Task to carry out:
Your copy must start with the line containing "Given: Navigate to the Dashboard menu item" and end with the last line of the entries, matching them exactly and leaving out every picture.

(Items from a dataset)
* * *
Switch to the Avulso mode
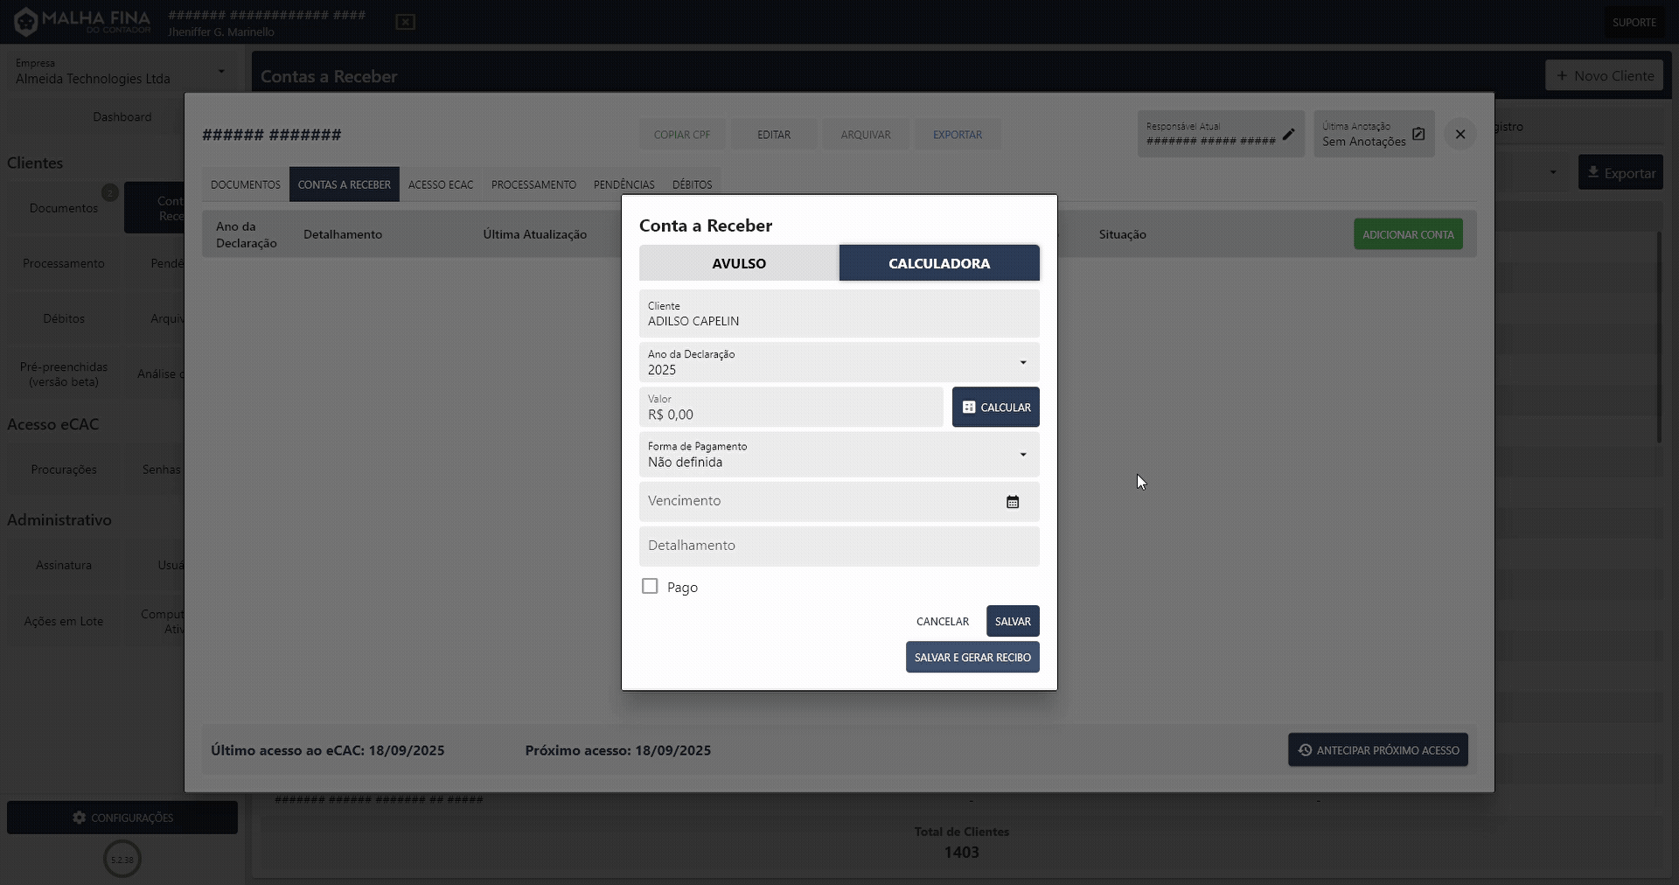Screen dimensions: 1679x885 pos(738,262)
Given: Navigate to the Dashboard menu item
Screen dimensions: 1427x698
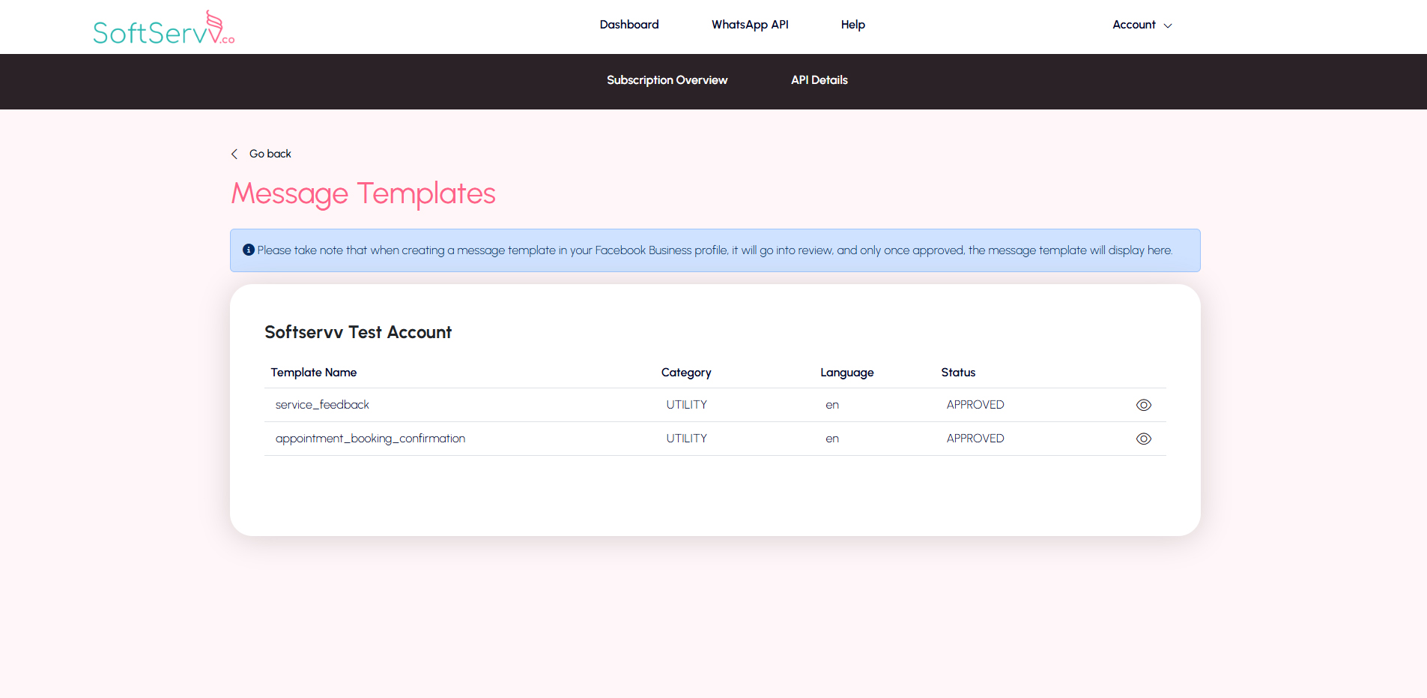Looking at the screenshot, I should [628, 25].
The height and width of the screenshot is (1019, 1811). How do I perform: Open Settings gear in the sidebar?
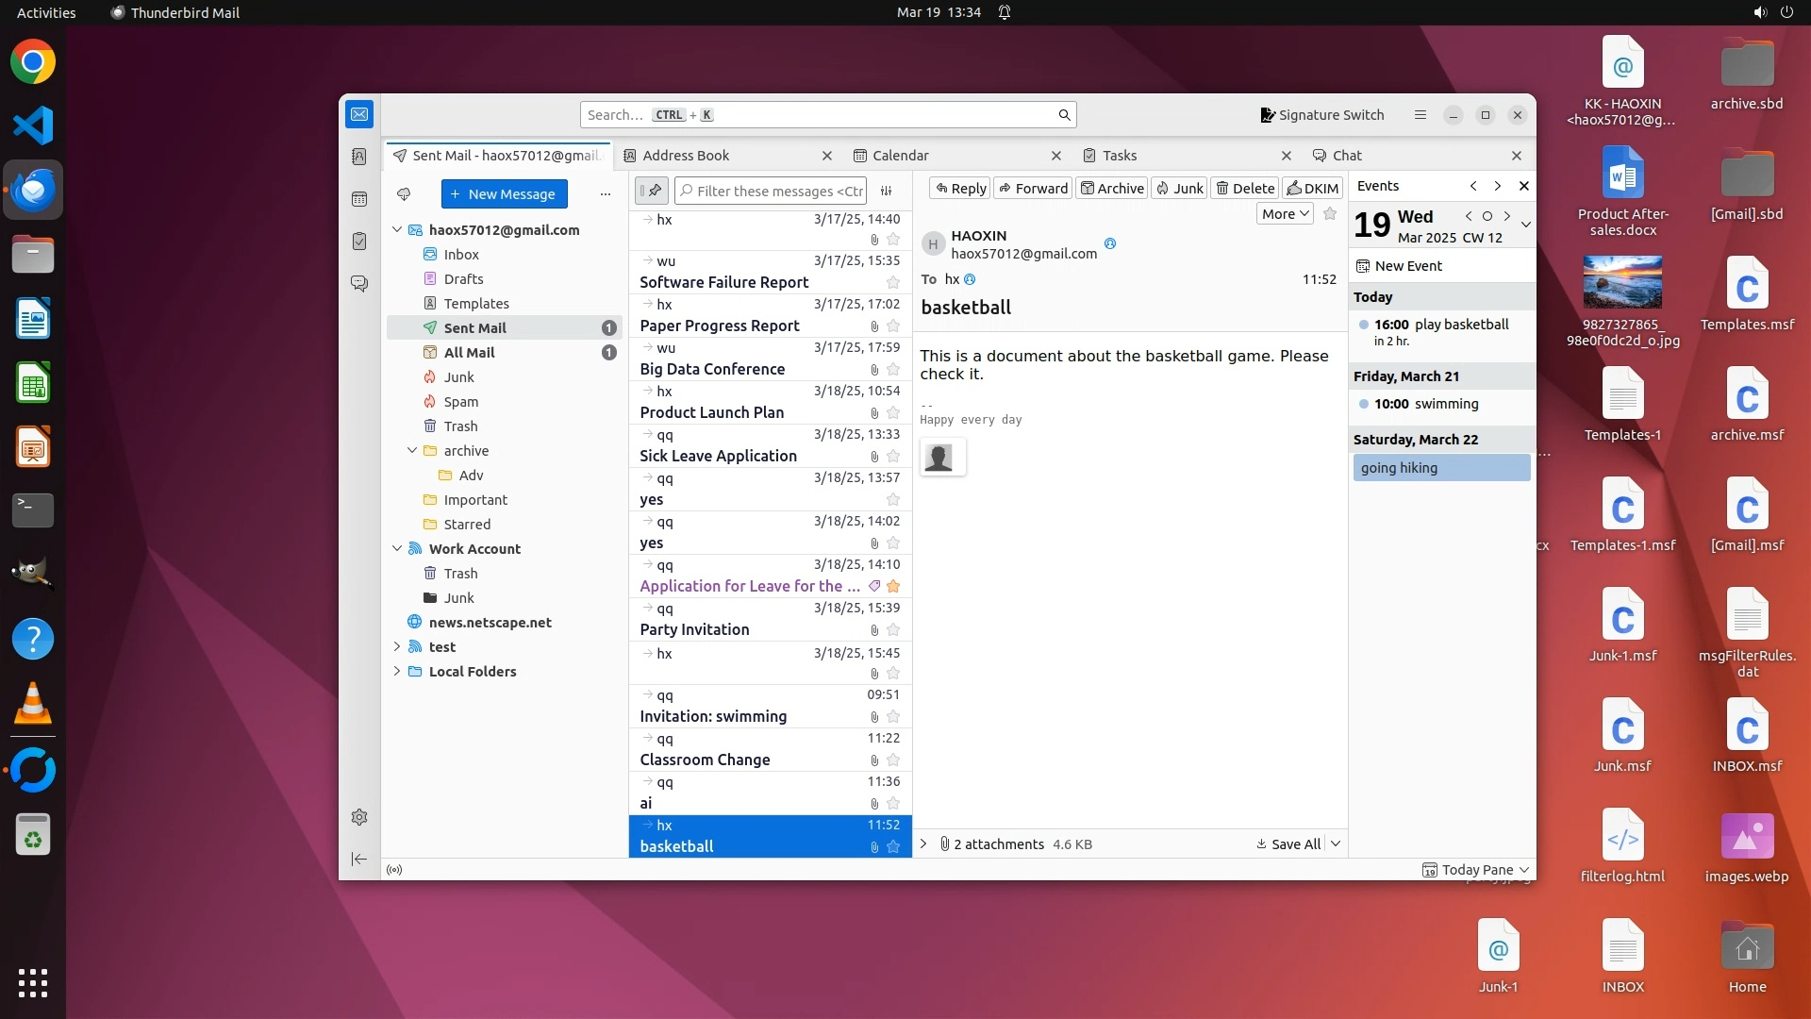[x=359, y=817]
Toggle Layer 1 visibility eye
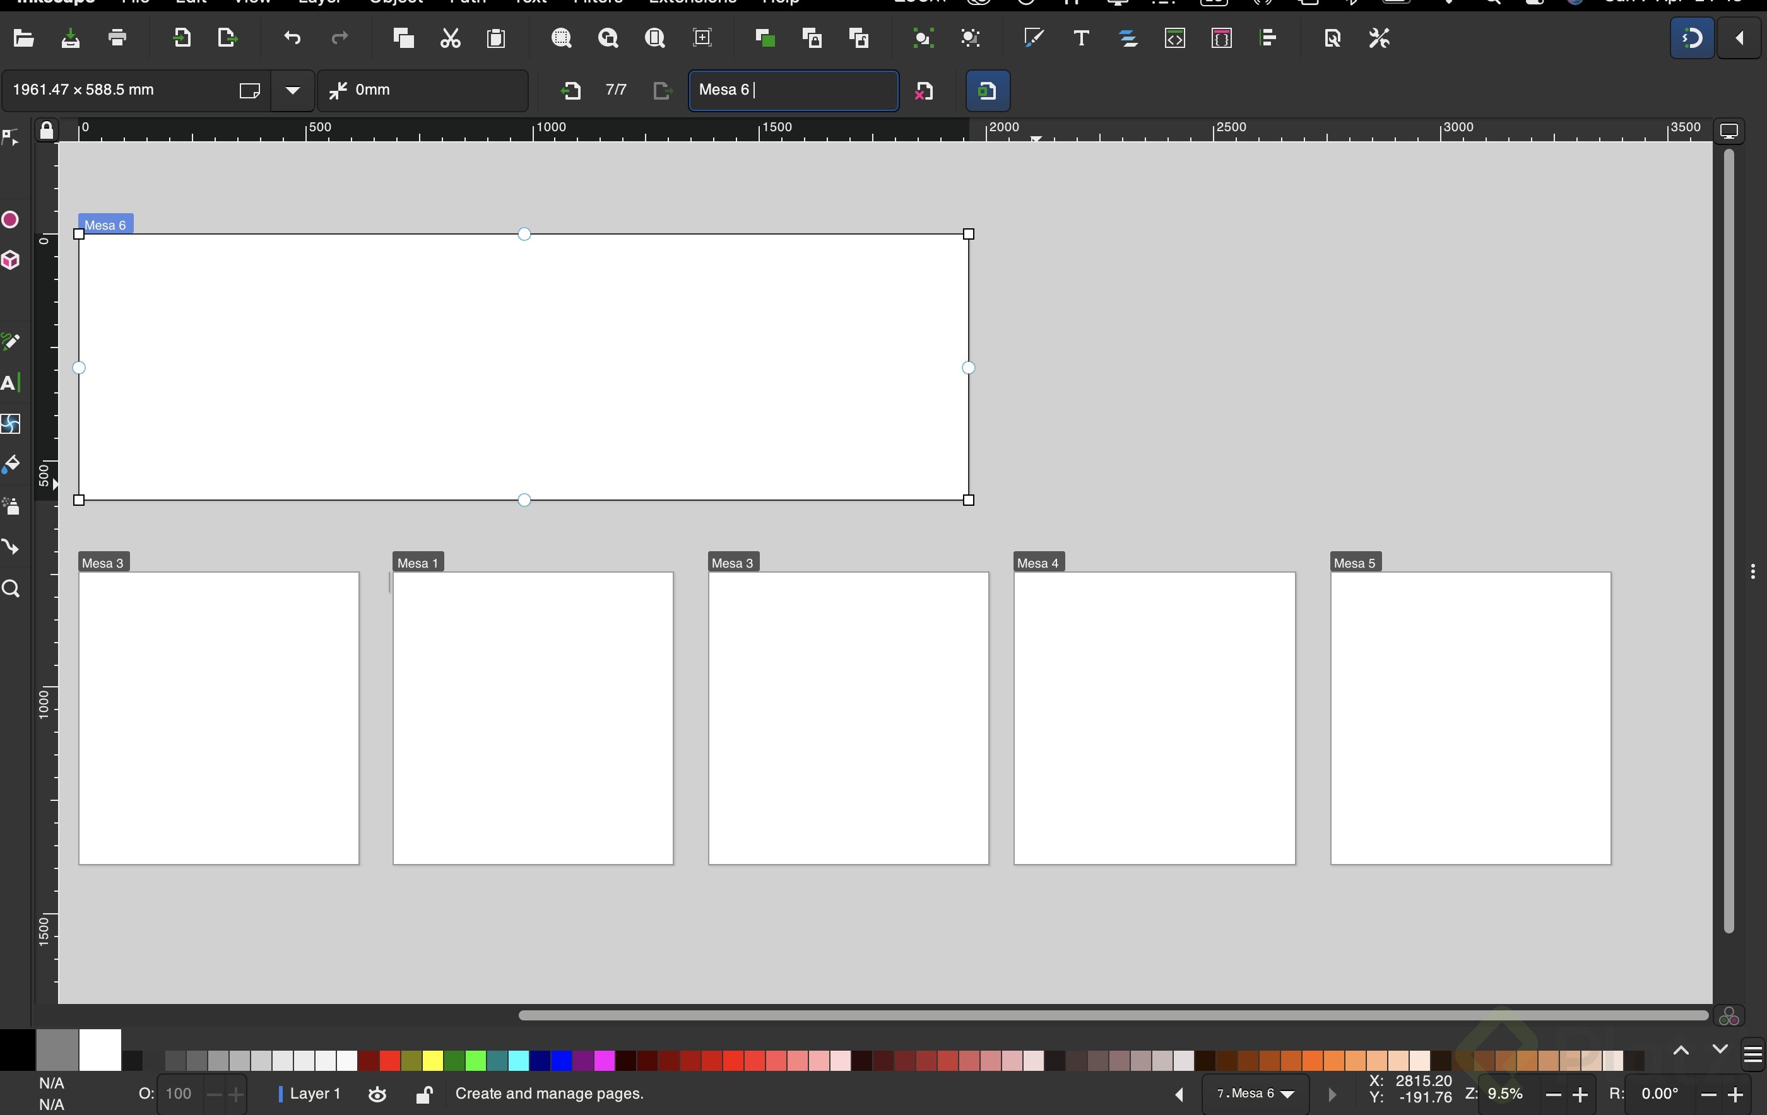This screenshot has width=1767, height=1115. [377, 1094]
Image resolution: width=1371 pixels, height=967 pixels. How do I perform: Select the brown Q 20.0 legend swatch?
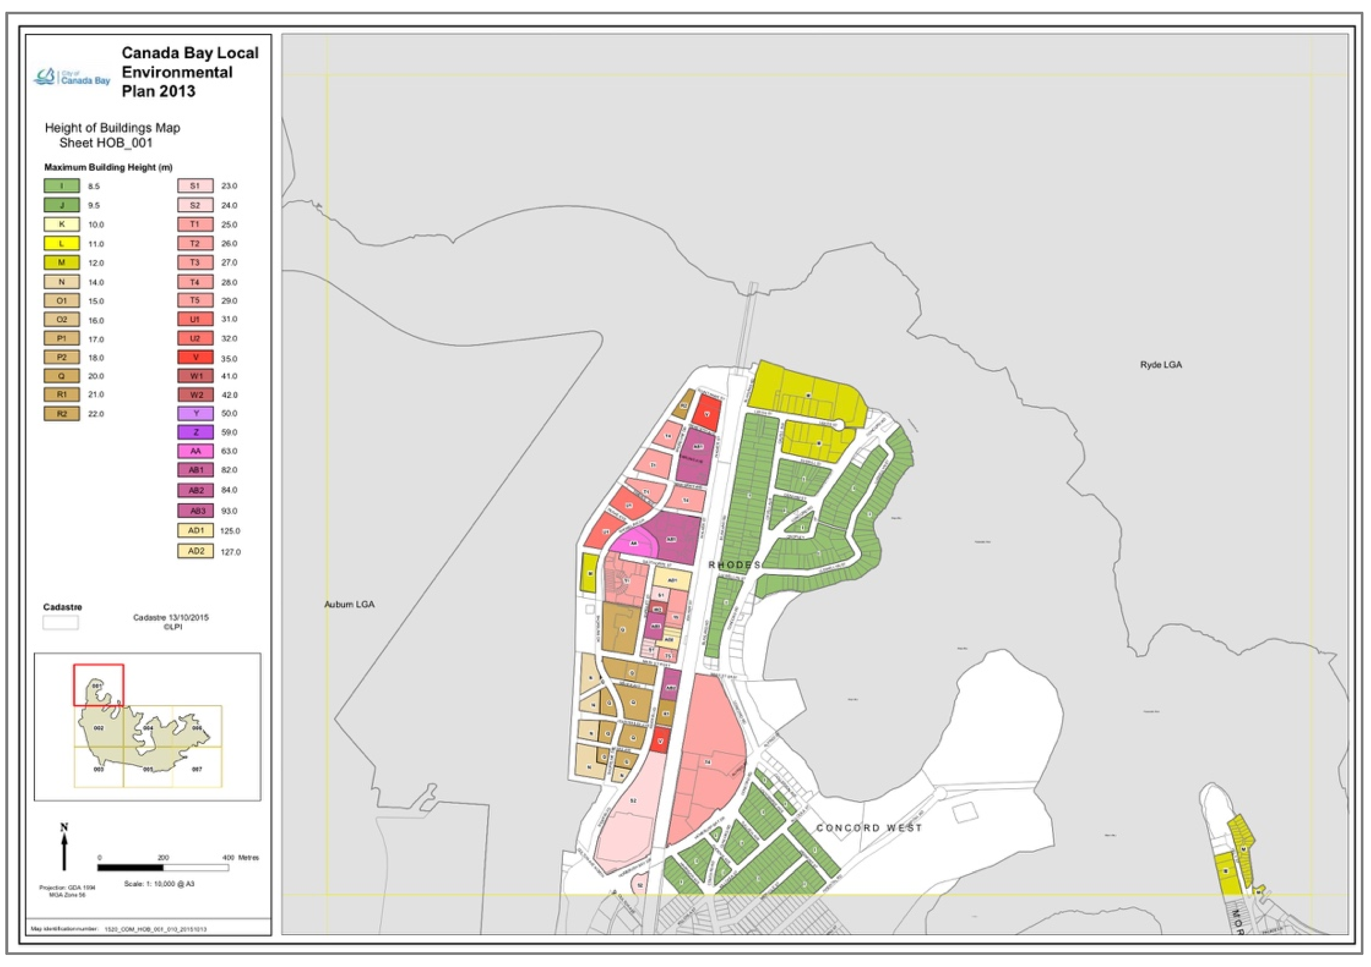click(x=62, y=376)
* * *
Written answer:
Given: Navigate to the Dashboard menu item
Screen dimensions: 1427x698
Looking at the screenshot, I should [628, 25].
The height and width of the screenshot is (1019, 1811). How do I perform: Open Settings gear in the sidebar?
[x=359, y=817]
Toggle Layer 1 visibility eye
This screenshot has width=1767, height=1115. [377, 1094]
Image resolution: width=1371 pixels, height=967 pixels. How do I perform: Select the brown Q 20.0 legend swatch?
click(x=62, y=376)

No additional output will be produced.